January 21, 2006
Bikes and Busses
Tags: transportationIn Portland recently a cyclist, [more information] who was angry at a bus driver who had passed him much too closely, cut off the bus and made it stop. Unacceptable behavior to be sure. Unfortunately, the incident escalated when the bus driver let someone off the bus while it was stopped who proceeded to physically assault the bicyclist. Then they assaulter got back on the bus, which drove off!
Crazy? Absolutely. Now, Portland’s transit organization is facing a lawsuit.
Probably the most interesting and disturbing thing about this story is that there is video of the entire incident taken from cameras mounted on the bus. Four of them. You can watch the entire event unfold, from the bicyclist’s first wobbles to the bus pulling away from him, from a camera that looks out the right side of the bus, the front of the bus, the door of the bus, and the camera facing back into the bus.

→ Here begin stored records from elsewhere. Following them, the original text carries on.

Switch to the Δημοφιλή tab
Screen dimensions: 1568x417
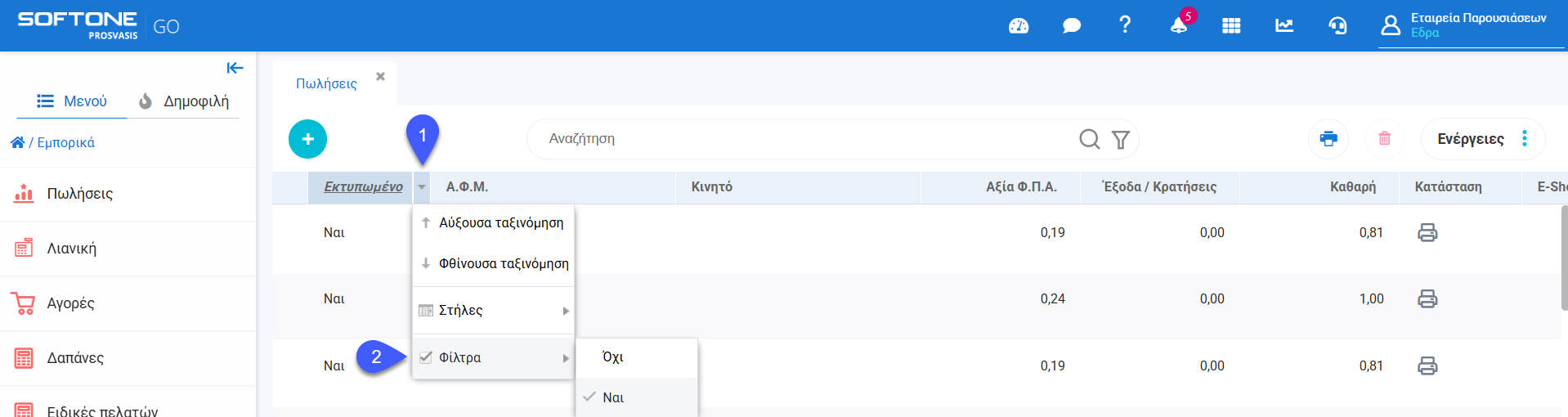pos(184,101)

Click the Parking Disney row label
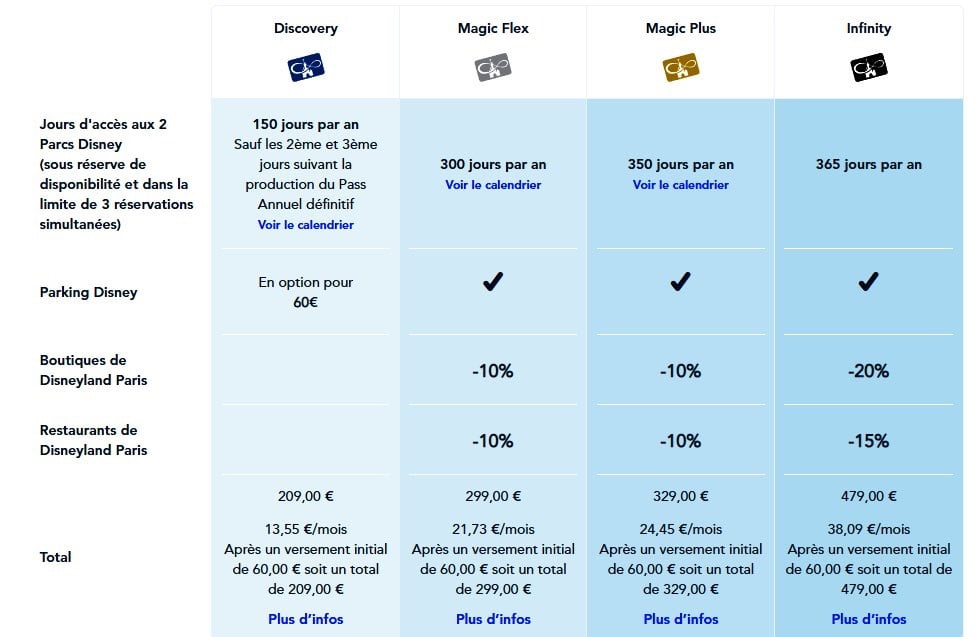[89, 292]

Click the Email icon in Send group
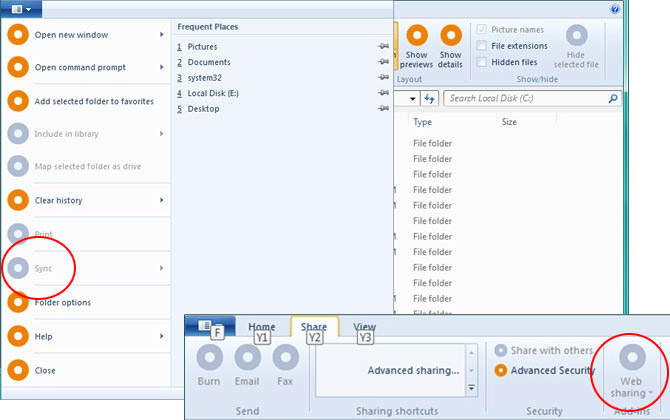247,357
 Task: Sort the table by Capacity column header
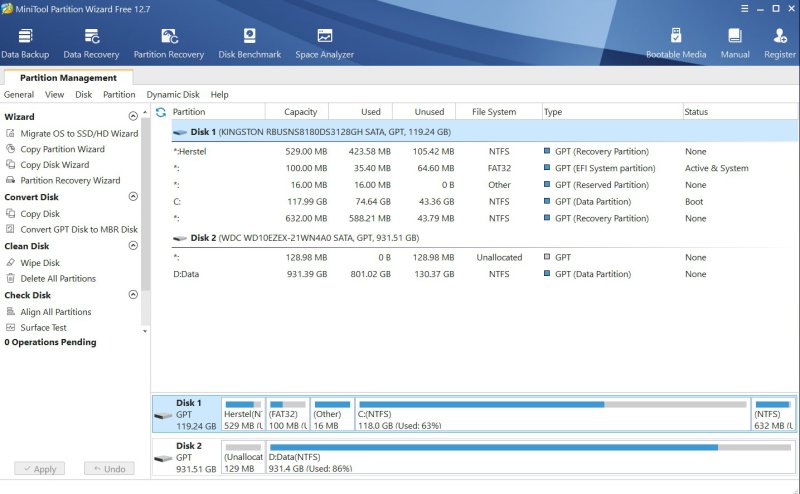point(300,112)
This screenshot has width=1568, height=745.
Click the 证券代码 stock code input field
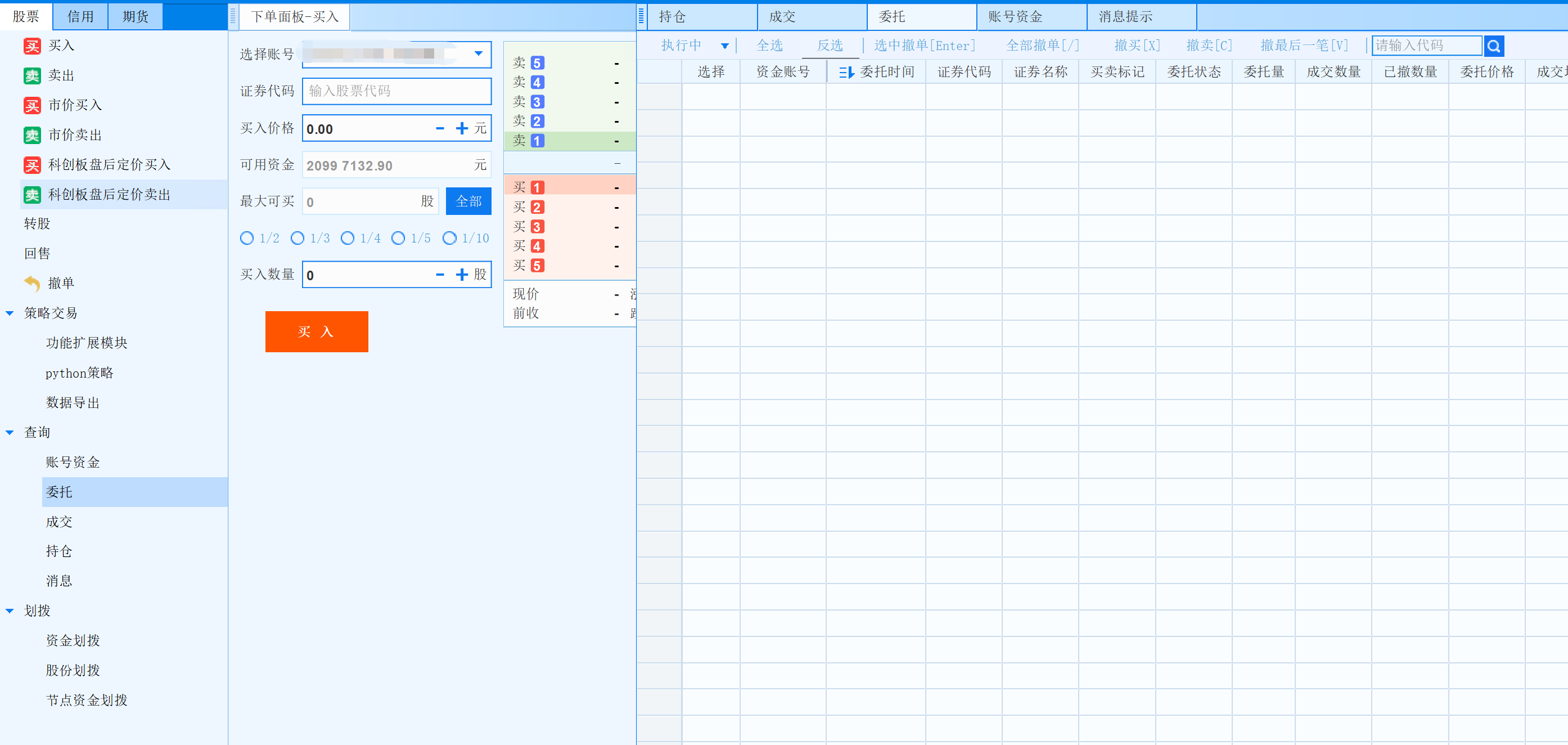point(396,91)
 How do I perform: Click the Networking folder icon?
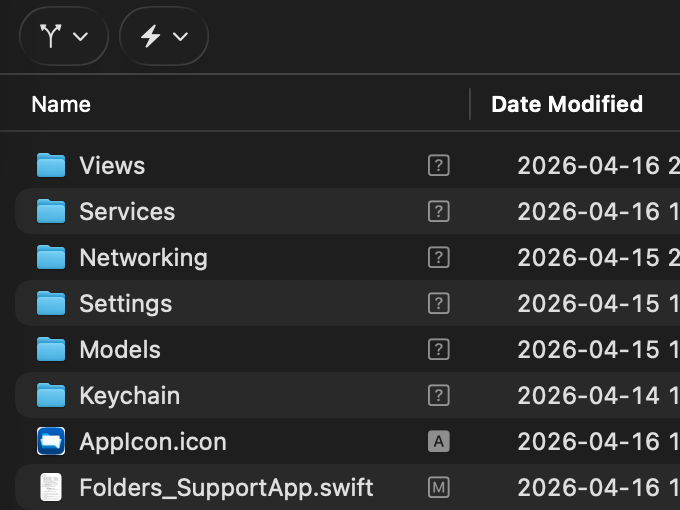[x=51, y=257]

Four cameras. Remember, wherever you go, everyone knows where you are.
Update: Carl asked me this evening what I thought about the whole thing, and I never really answered him (was too busy explaining the incident to others). Here’s my opinion: the cyclist had every right to be angry at the bus driver, but he did not have a right to express his anger in the way he did. The bus driver was not initially at fault for letting the passenger out, unless the passenger expressly stated that he was getting out to confront the bicyclist. Tri Met bus drivers will frequently let passengers out when they are stopped in traffic – at least that was my experience. However, the bus driver was at fault for not immediately reporting the assault. And, of course, the man doing the assaulting ought to be arrested.
Should Tri Met be the target of a lawsuit? Probably not. Should the man doing the assaulting be held up as a hero, as some writing in to the Oregonian seem to think? Hell no. Should the bicyclist be held up as a hero for taking on a bus driver who wronged him? No. The fact is, no one involved here acted appropriately, and the incident is likely to provoke, rather than mitigate, what some believe is a growing backlash against bicyclists in a city some have considered the model for bicycle friendliness.